Mistakes make good managers and BAFTA-winning production veteran Sarah Drummond makes space for brilliance at LS Productions.
When I was 18, I had just got my first ‘proper’ job at a post house. I was a runner and I knew my role. It was exciting and new and I couldn’t wait to start carving a path for my future. Then, not too long into the job, I delivered the wrong tapes to the wrong agency. Gulp. My heart sank and my palms were sweating -this was not good. As you can imagine, it did NOT go down well with the client and I got a right bollocking! It was my first mistake in the industry but, as corny as it is, it was a very important one. Everyone makes mistakes but they are the best way to learn, especially if one day you want to be a leader.
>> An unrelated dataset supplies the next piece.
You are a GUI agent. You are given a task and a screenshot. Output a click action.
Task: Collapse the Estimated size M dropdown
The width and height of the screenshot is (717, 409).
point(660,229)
As someone who has always taken an interest in leaders' styles, including directors and DOPs on shoots, I have taken note throughout my career on the characteristics and traits of those at the helm and whether their styles made projects exceptional or tough. But everywhere you go and everything you read or listen to, the ‘best’ leadership strategies are different; there’s no one right way but there are a fair few wrong ways if teams aren’t given the space to flourish.
“...there’s no one right way but there are a fair few wrong ways if teams aren’t given the space to flourish.”
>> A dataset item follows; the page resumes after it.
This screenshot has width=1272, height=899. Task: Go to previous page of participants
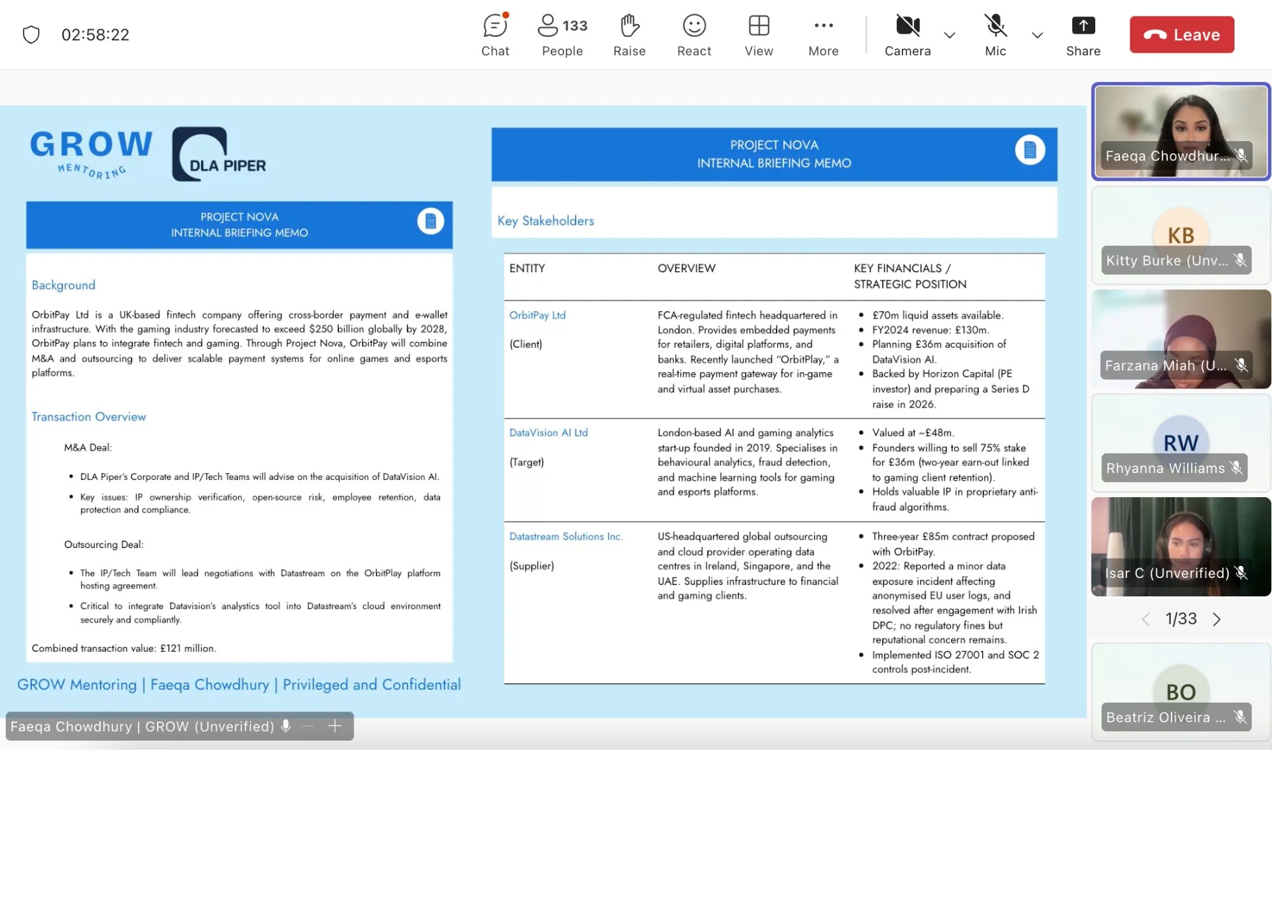(1145, 619)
When I stepped into my MD role earlier this year, I had a wealth of information acquired over a 25-year career about what I wanted to embody as a leader. At the core, I wanted to allow people the space to make mistakes and move out of the way for them to do so. Growing into each level of leadership, be it producer, executive producer, and now EP/MD, has been a series of learnings and un-learnings; examining my habits and recognising where perhaps they won’t serve me anymore. It’s been about learning to let go, stepping back and listening as well as acting decisively and trusting in my decisions.
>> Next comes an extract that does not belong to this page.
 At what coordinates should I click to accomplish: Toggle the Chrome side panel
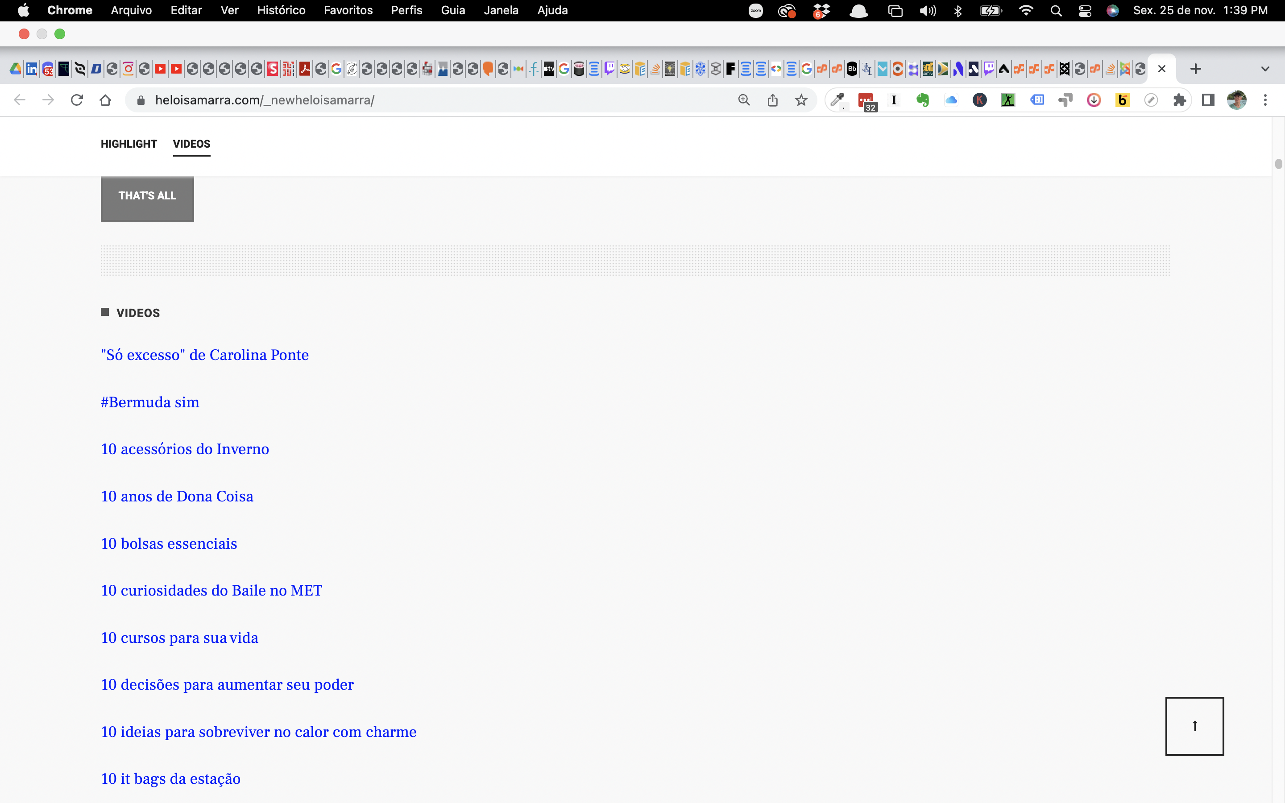(1208, 100)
When I was 24, I became the facility manager of a post house. When you are that age you think you know it all, but really, you're an accidental manager. I was a dick. In that industry at that time, I definitely wasn’t the best version of myself. I hadn’t made enough mistakes to know that making your voice the loudest isn’t the best way to lead or to get the best out of a team.
But learning the hard way that shouting and screaming doesn’t get you anywhere has made me a better manager now. Mistakes are only ever bad if they’re not learnt from. After this young exposure to a management role, I quickly learnt what I didn’t want to be and what approach would not work if I wanted to get the best from people. I want people to learn, to grow and be brilliant. If you can build your team to be like that it makes them happier and your life easier! I’ve found that as a leader, my role is to provide the space for our people to feel supported and seen whilst also being trusted to follow the path they think is the best set for success.
“There are moments of high intensity and moments of low, but at its essence, at the very crux of it, is trust.”
In the World Economic Forum's Future of Jobs Report 2018, the most valuable skills people can have in an employer’s eyes are recorded as critical thinking, problem-solving and creativity. At its core, I truly believe leadership is about hiring people better than you; who push forward with their creativity and push back when they think things can be done differently. It’s about listening and guiding but also letting go where needed and leaving the team be. There are moments of high intensity and moments of low, but at its essence, at the very crux of it, is trust. Trust that you’ve put the best people in the most well-suited roles; that you have the ability and talent to take up your position at the helm; and to know that the biggest mistake you can ever make is lacking that confidence in the people you hired and in yourself.
So, don’t be a dick and let people make their mistakes.